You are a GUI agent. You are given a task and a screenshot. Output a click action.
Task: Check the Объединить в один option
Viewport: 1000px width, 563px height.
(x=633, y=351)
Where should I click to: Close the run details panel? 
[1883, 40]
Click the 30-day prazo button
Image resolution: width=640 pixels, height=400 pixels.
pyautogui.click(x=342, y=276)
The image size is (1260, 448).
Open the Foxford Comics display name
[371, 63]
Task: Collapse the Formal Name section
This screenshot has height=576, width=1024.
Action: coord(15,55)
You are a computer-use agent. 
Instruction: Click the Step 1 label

## What the exercise asks:
Copy out all of the lines above exactly.

## Result below:
You are a GUI agent. You are given a task and a screenshot. Output a click action.
Task: Check the Объединить в один option
Viewport: 1000px width, 563px height.
(x=633, y=351)
Where should I click to: Close the run details panel? 
[1883, 40]
Click the 30-day prazo button
Image resolution: width=640 pixels, height=400 pixels.
pyautogui.click(x=342, y=276)
The image size is (1260, 448).
Open the Foxford Comics display name
[371, 63]
Task: Collapse the Formal Name section
This screenshot has height=576, width=1024.
Action: coord(15,55)
You are a computer-use agent. 
Instruction: Click the Step 1 label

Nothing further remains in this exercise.